START MATERIALS PROVIDED
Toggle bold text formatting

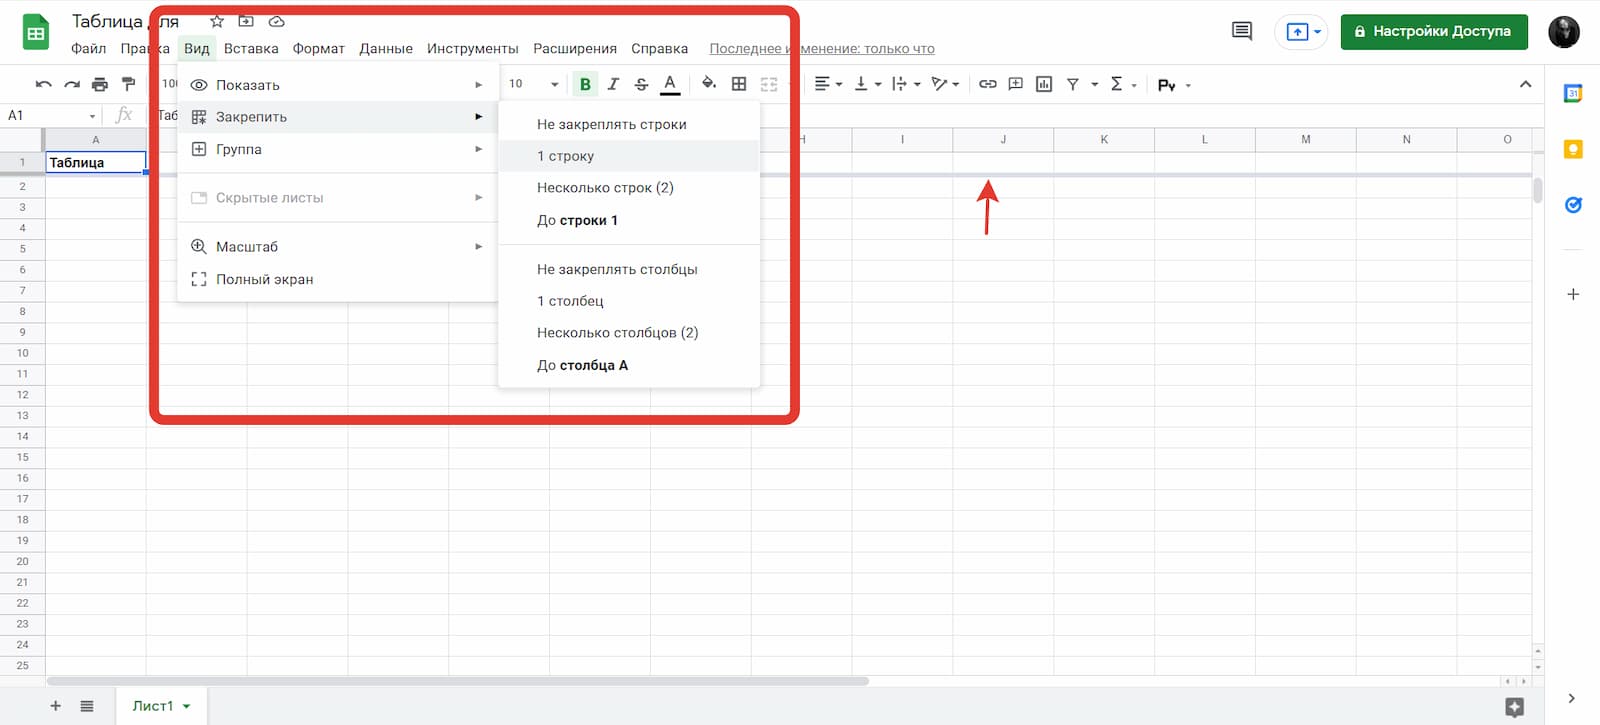[585, 85]
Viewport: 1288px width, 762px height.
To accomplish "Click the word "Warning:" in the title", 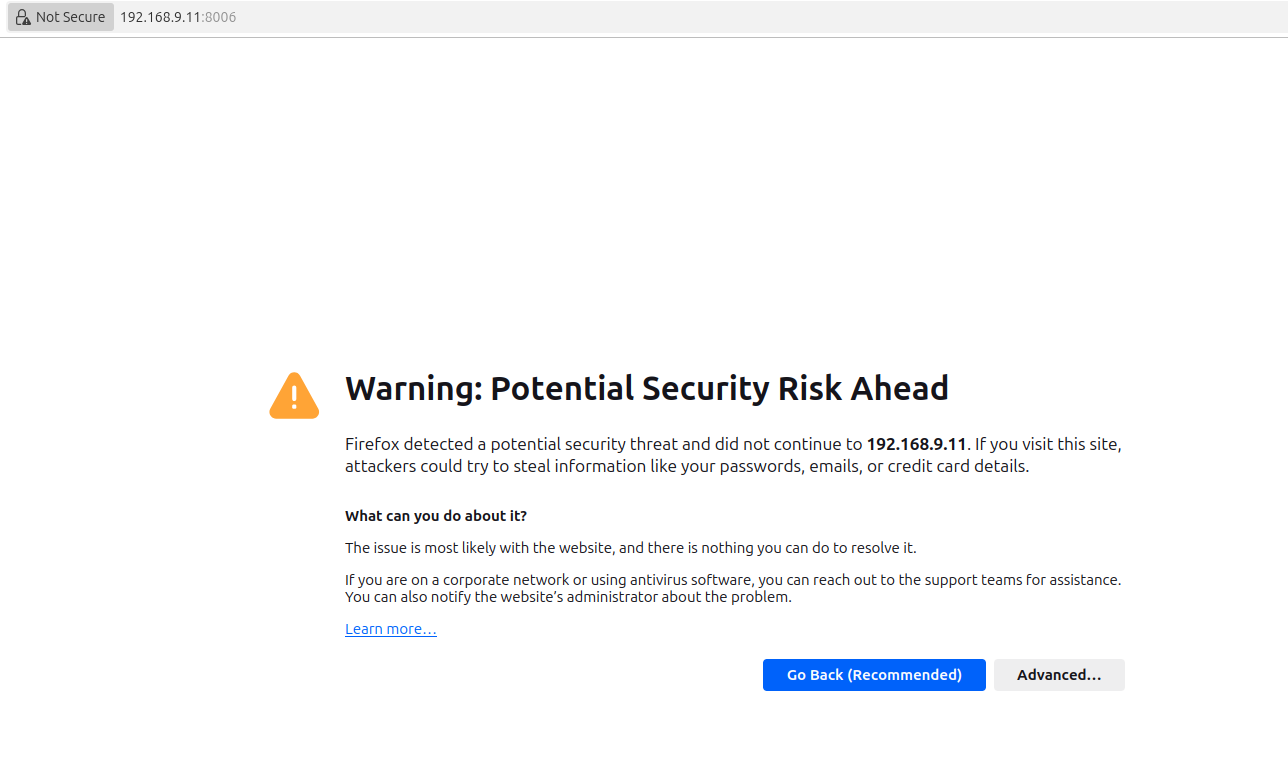I will point(413,388).
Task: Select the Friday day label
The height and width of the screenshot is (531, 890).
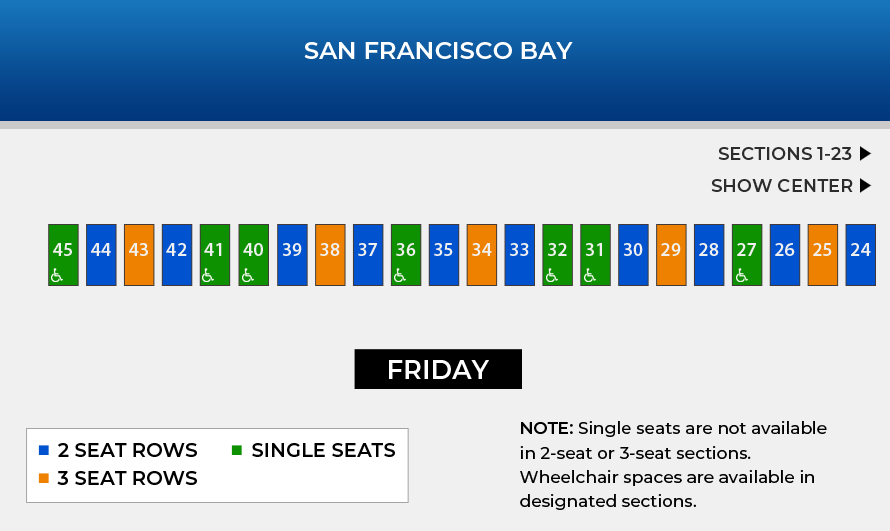Action: (438, 369)
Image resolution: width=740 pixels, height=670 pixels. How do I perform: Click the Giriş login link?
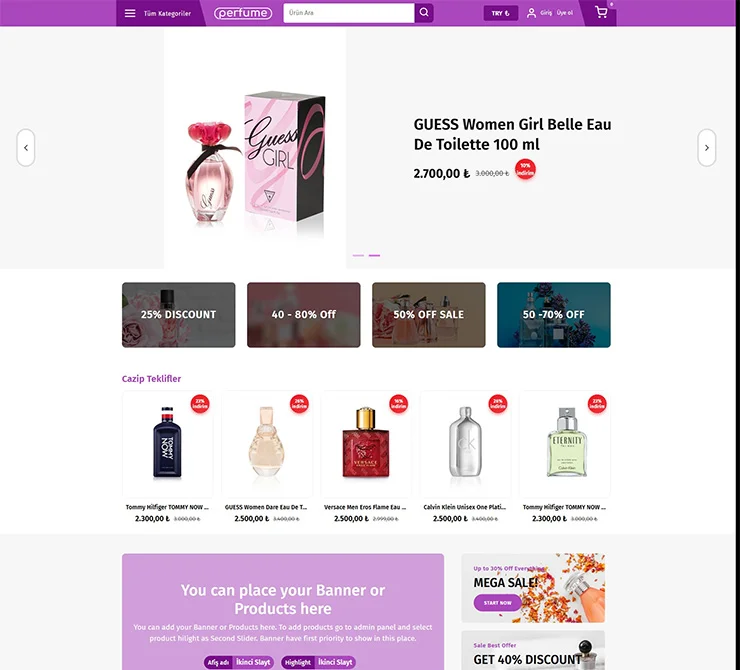(546, 13)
END MATERIALS PROVIDED
_DESCRIPTION OF THE TASK_: Write out exactly the lines running from the one with "The height and" through the end of the material, both ends included, while leaving the pictures out.

_COMPLETED TASK_:
The height and width of the screenshot is (531, 890).
Action: (438, 369)
Image resolution: width=740 pixels, height=670 pixels. How do I perform: Click the Giriş login link?
(546, 13)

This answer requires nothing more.